INSTRUCTIONS FOR THE TASK: In the copy, every line of the material that follows must appear exactly, and no pictures should.

DATA EXTRACTS:

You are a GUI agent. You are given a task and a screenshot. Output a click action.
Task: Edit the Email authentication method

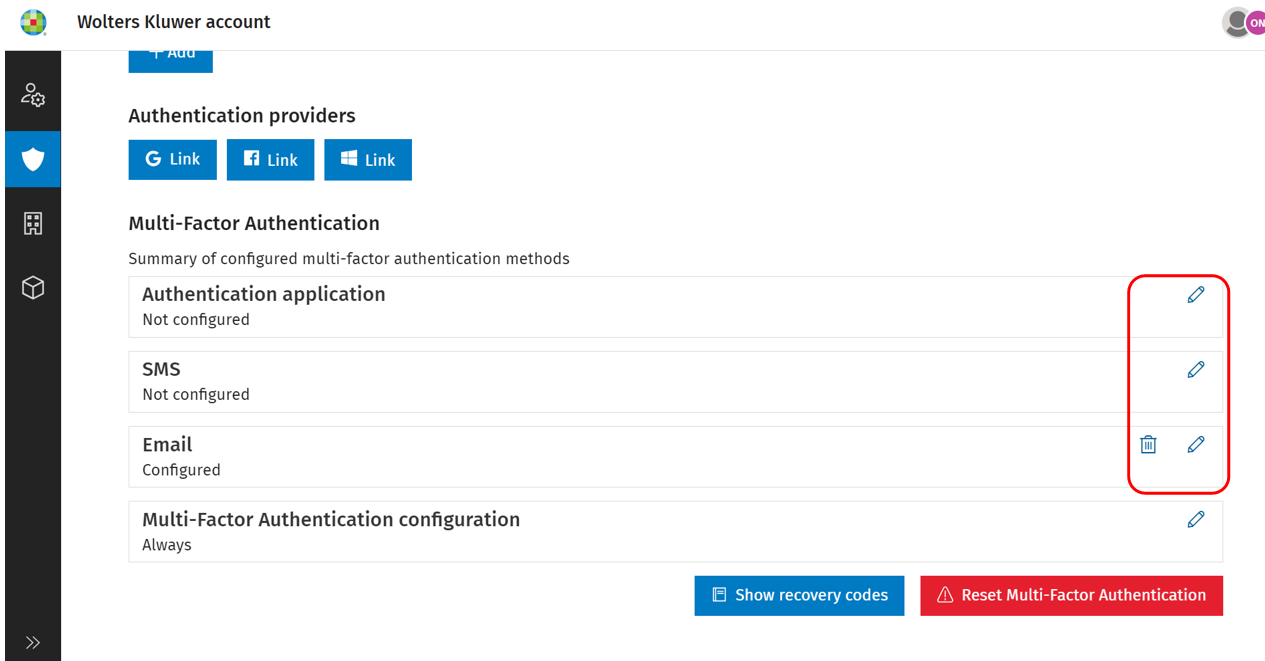click(1195, 445)
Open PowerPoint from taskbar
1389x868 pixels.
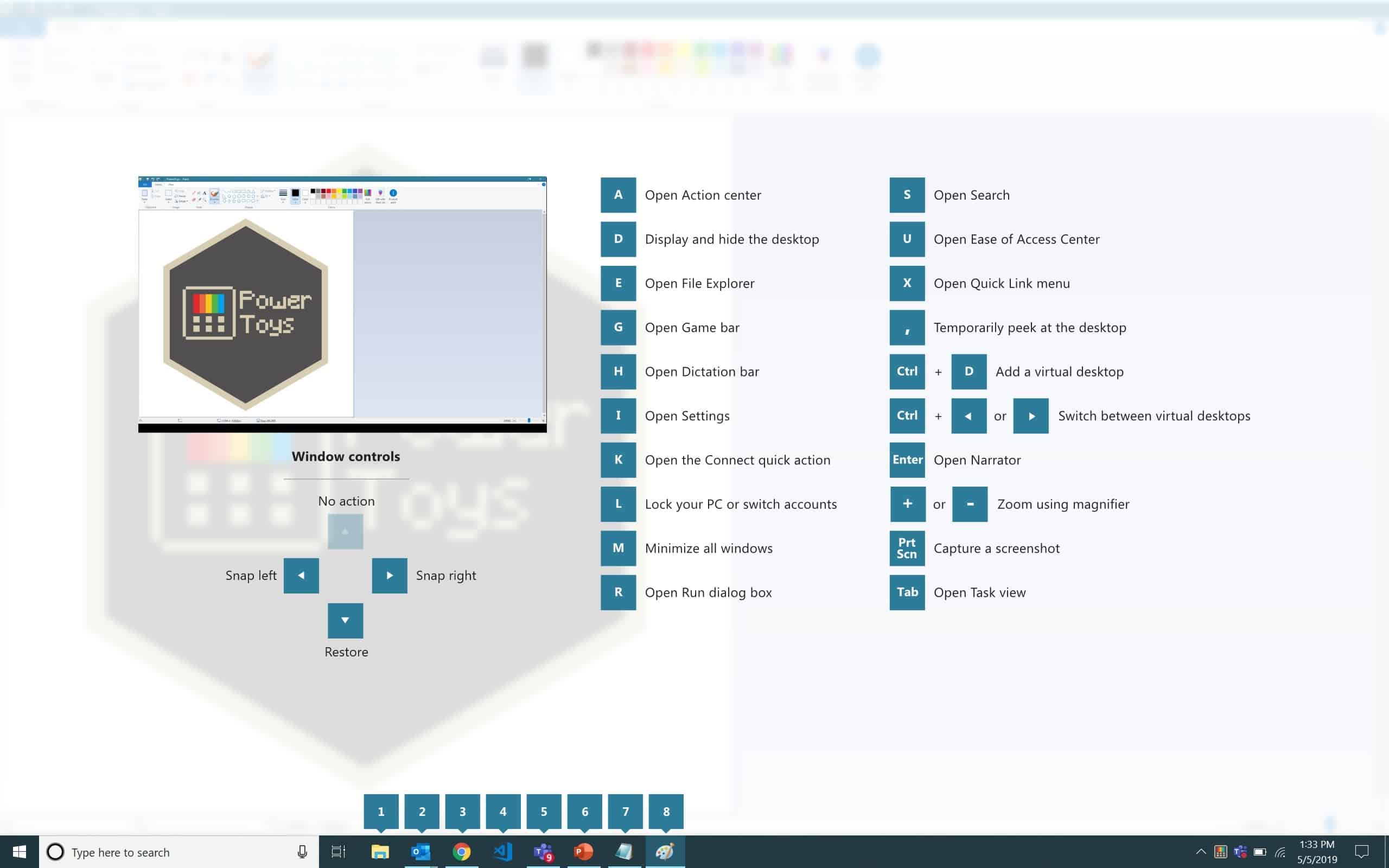pos(584,852)
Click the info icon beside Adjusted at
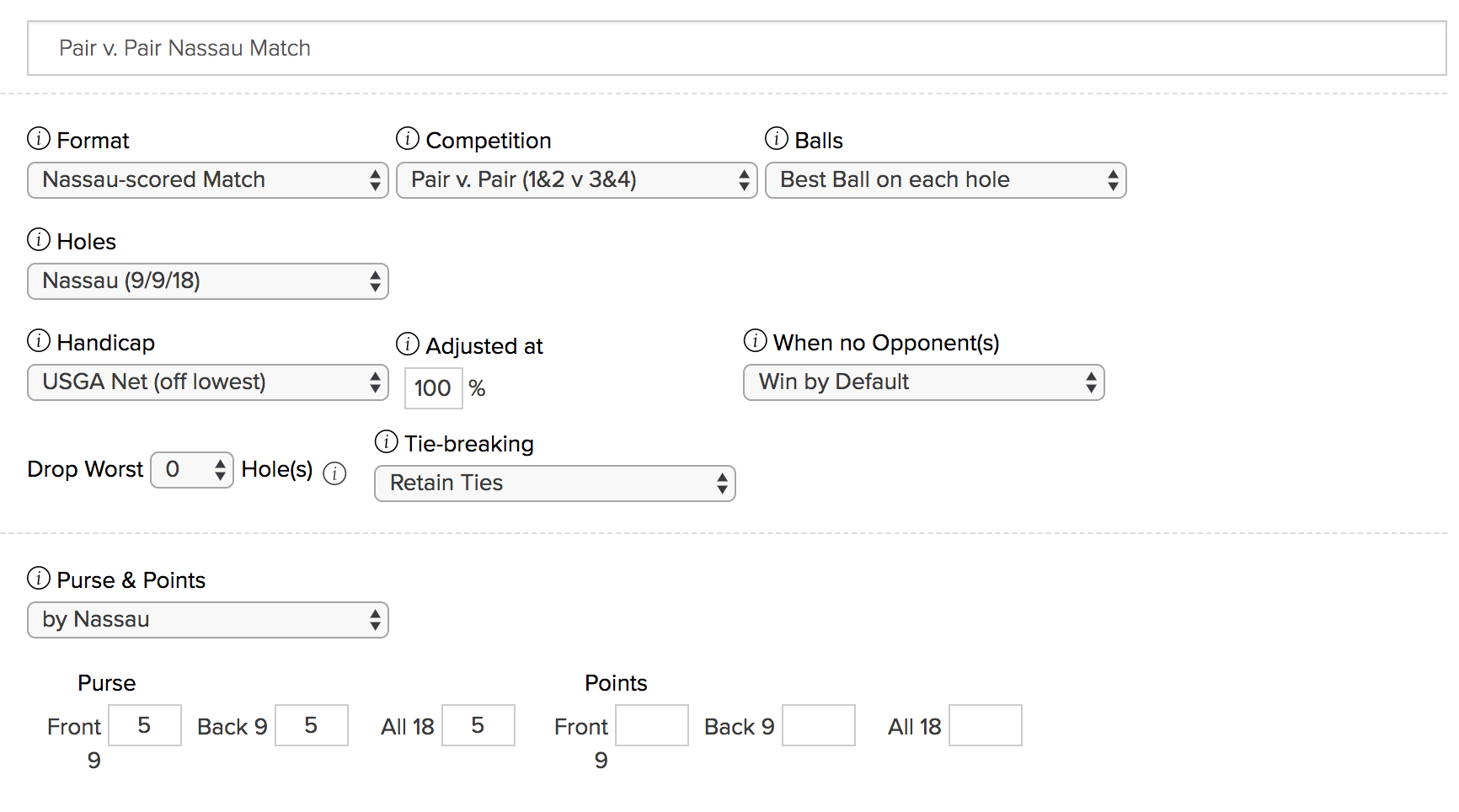1459x812 pixels. [x=408, y=344]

REPLY TO THE EXERCISE:
You are a GUI agent. You are given a task and a screenshot. Output a click action.
Task: Edit the Email authentication method

click(1195, 445)
Open PowerPoint from taskbar
1389x868 pixels.
pos(584,852)
Click the info icon beside Adjusted at
1459x812 pixels. [x=408, y=344]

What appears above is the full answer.